Technological results. Developing an ETL Pipeline and Graph Database for Historical Data with LLMs
Recently, we at Historica Tech Lab have developed an innovative ETL (Extract, Transform, Load) pipeline integrated with a graph database to transform and analyze historical data. As part of our research, we aimed to prototype a "historical ontology," a knowledge repository of human history. Leveraging large language models (LLMs), this approach converts unstructured historical texts into structured data, advancing digital humanities significantly.
ETL Pipeline Innovation
The pipeline consists of three stages:
1) Data Extraction
2) Data Transformation
3) Data Loading
The pipeline is designed to extract data from historical texts, transform this data and load it into a database. The ontology was built using Amazon Neptune to ensure efficient storage and access to these data. Amazon Neptune was chosen for its flexibility, scalability, and performance, crucial for modeling complex historical data relationships and executing intricate queries.

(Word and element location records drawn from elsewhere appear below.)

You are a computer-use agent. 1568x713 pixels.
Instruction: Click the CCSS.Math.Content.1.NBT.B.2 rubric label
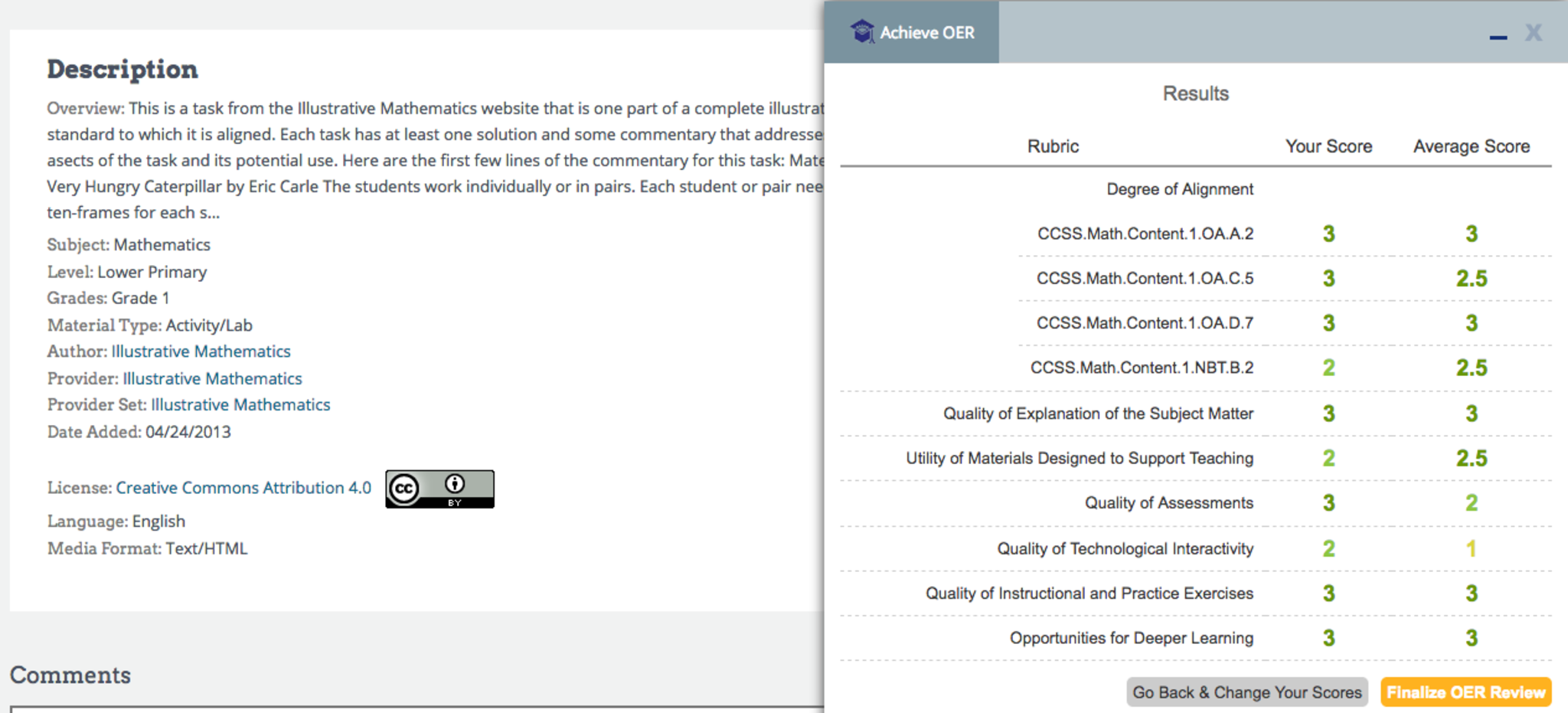(1142, 368)
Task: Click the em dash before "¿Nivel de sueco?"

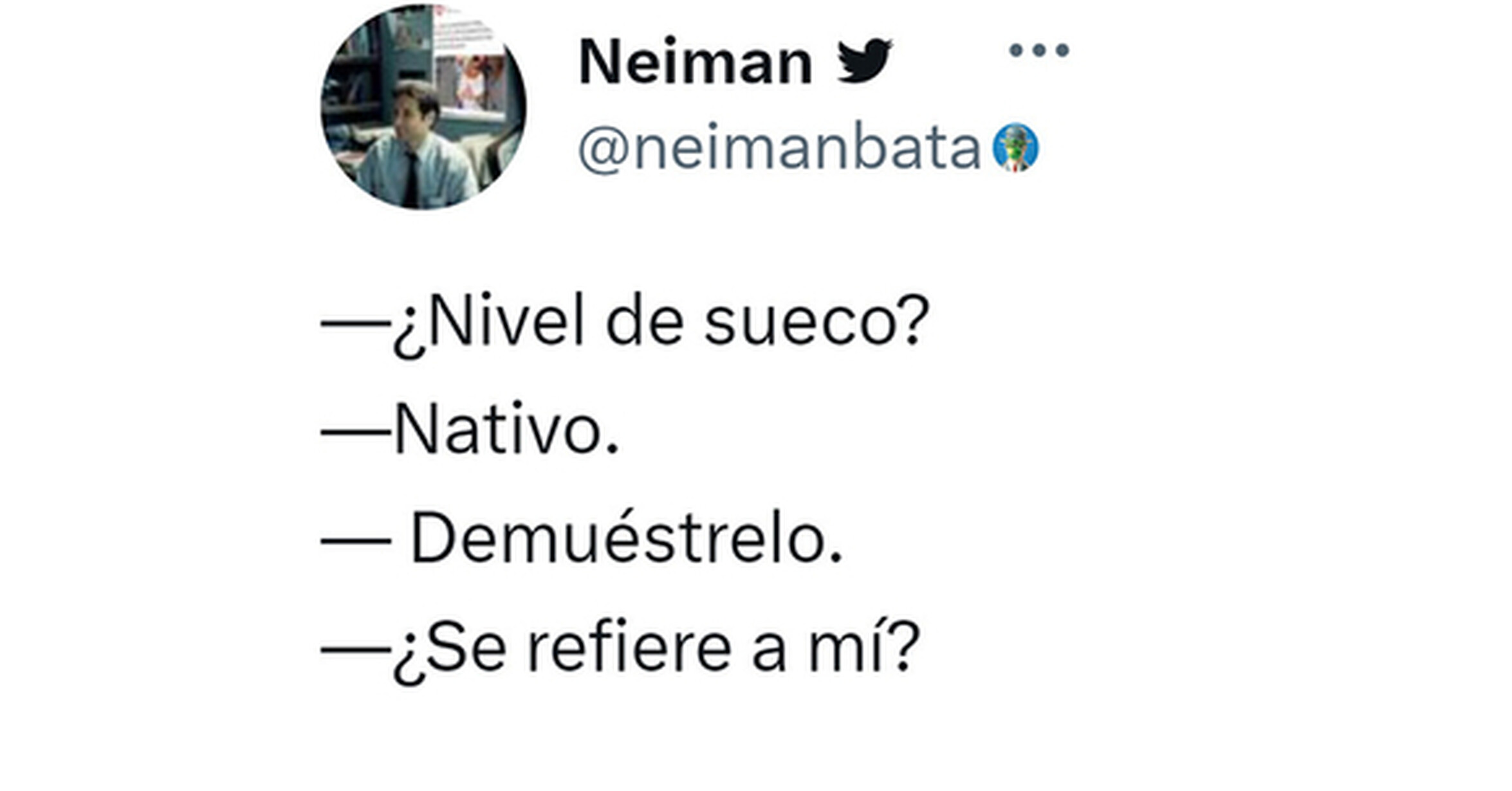Action: [x=355, y=322]
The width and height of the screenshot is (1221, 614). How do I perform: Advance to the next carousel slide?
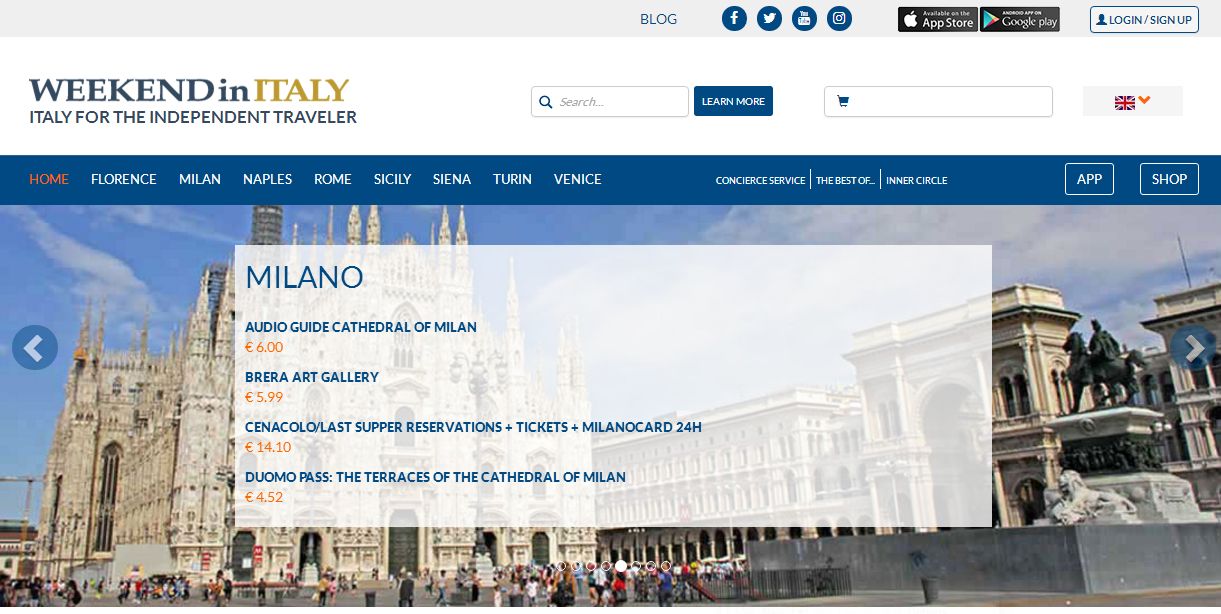coord(1193,348)
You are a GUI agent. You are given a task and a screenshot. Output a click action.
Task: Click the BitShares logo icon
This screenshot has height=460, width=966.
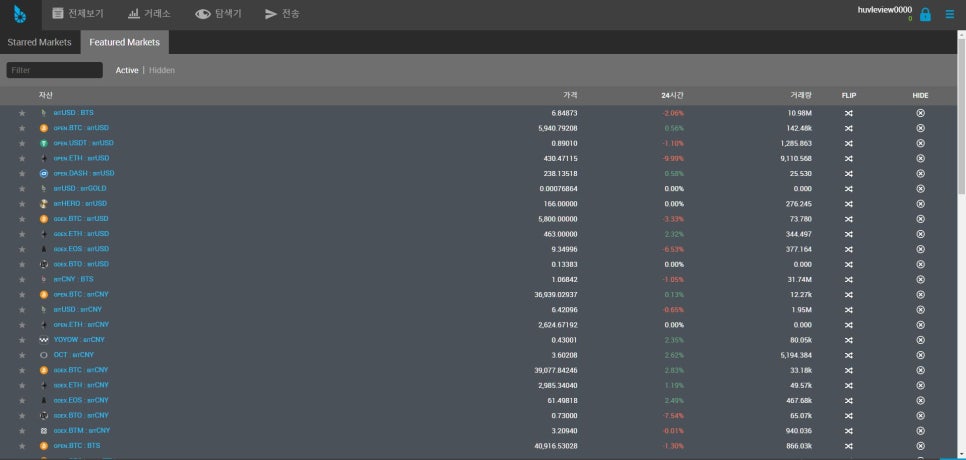[x=20, y=14]
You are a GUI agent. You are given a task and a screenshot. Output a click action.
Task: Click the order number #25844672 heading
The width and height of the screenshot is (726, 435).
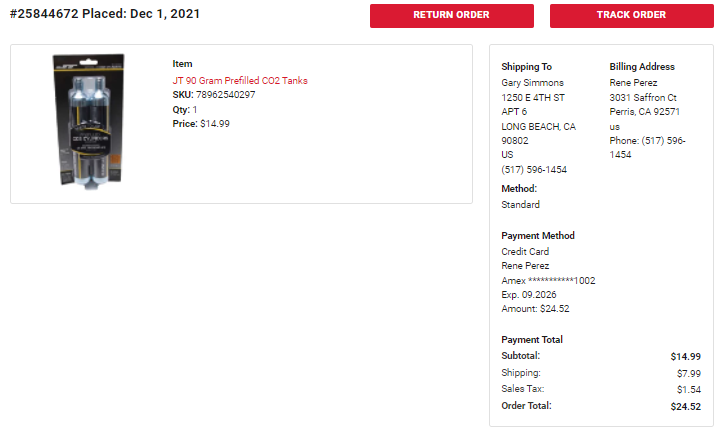(x=44, y=14)
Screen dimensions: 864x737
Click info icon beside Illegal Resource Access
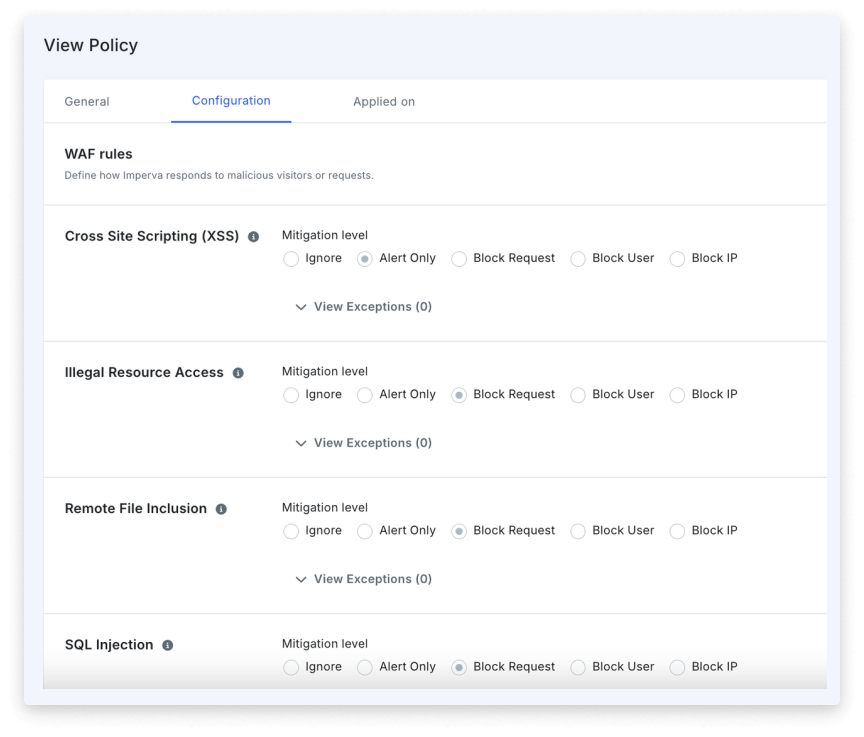238,373
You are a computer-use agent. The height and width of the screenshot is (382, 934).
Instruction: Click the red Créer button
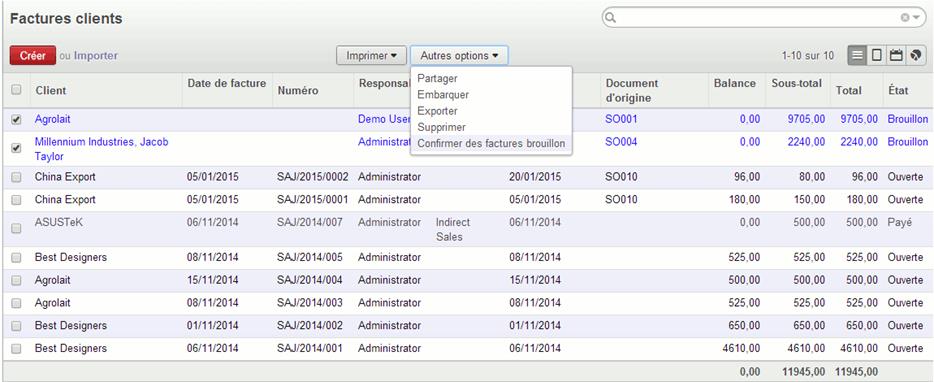[33, 55]
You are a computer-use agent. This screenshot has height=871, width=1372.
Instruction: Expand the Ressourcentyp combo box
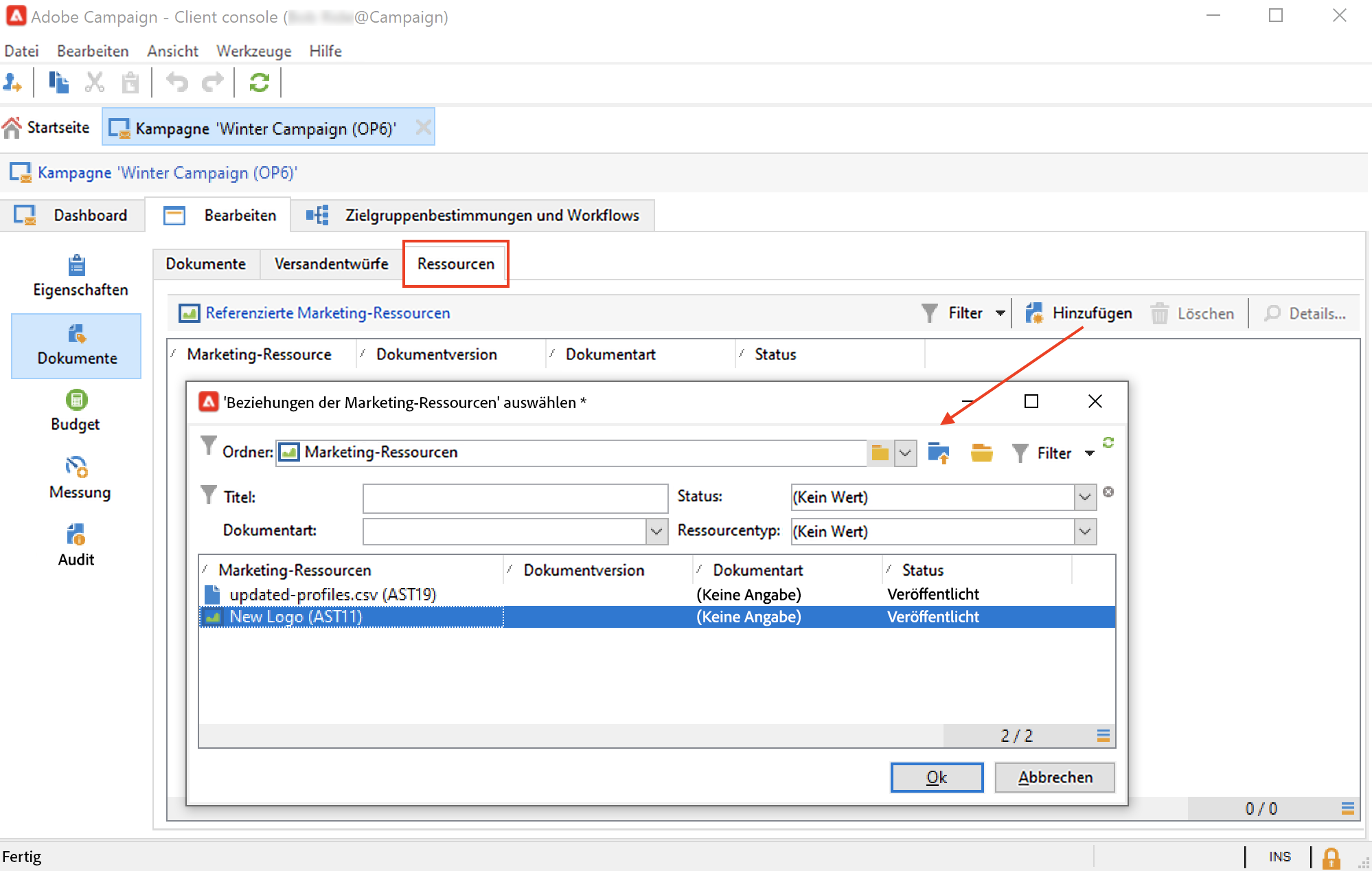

Historical Ontology Development
The created "historical ontology" categorizes data into Units of Topography (UT), Units of Stratigraphy (US), and Actors (AC), detailing events, material evidence, and participants.
Integrating with OpenAI models it allows users to interact with the database through natural language queries, making it accessible to researchers without specialized query language knowledge.
Future Prospects and Challenges
The ETL pipeline and historical ontology prototype have demonstrated high efficiency and accuracy. This advancement is set to transform historical data processing and analysis, enabling new research and discoveries.
Challenges remain in ensuring accurate data extraction from poorly structured texts and optimizing the ETL pipeline for large data volumes. Security is also crucial for sensitive historical data. We plan to expand our historical ontology to more regions and periods, enhancing LLM-based solutions for better data extraction accuracy. These advancements are expected to have broad applications in digital humanities and beyond.